After installing an OS update, migrating your system, or otherwise performing a major change to your Mac, you may experience a problem where the system will no longer connect to the network, and upon checking your network settings it will show the system has a "self-assigned IP address." This may be the case even though other devices on the same network are working just fine. Additionally, while it may happen to some Macs, it may not happen to others that appear to be set up identically.
In attempting to fix this problem, people may try repairing permissions, booting to Safe Mode and running general maintenance routines, or even reapplying the latest Combo updater. While this may help some overcome the problem, others have tried this without success.

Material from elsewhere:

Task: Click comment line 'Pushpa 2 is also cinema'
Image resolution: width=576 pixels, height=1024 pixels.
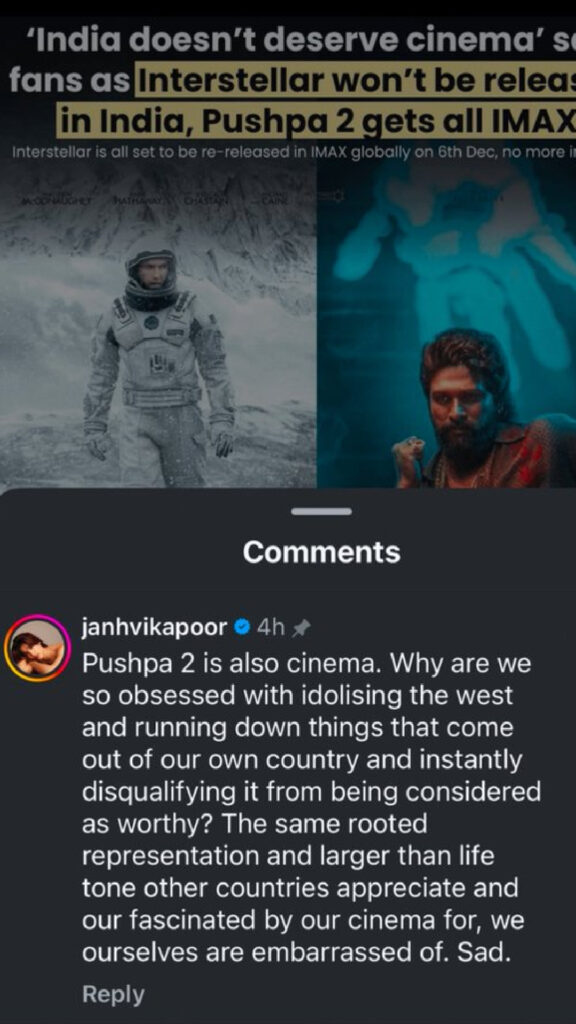Action: tap(234, 665)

Even though it may seem like the problem is with the network settings on the system, the problem is more likely caused by an error in the system's firewall. In order for the DHCP client on the system to connect with your router and get an IP address, it must first establish a connection. If this connection is blocked, then the client will not receive a configuration and will instead configure itself for ad-hoc networking by assigning itself an IP address.
The firewall problems generally come from corruption in the firewall's settings, which is usually easily fixed by removing the settings and having the firewall set them up again. To do this, go to the /Macintosh HD/Library/Preferences/ folder and remove the file called "com.apple.alf.plist." Then reboot the system and log in again. After doing this you may see a few warnings about applications requesting to allow incoming connections, but once these are set up then your system should be back to normal again.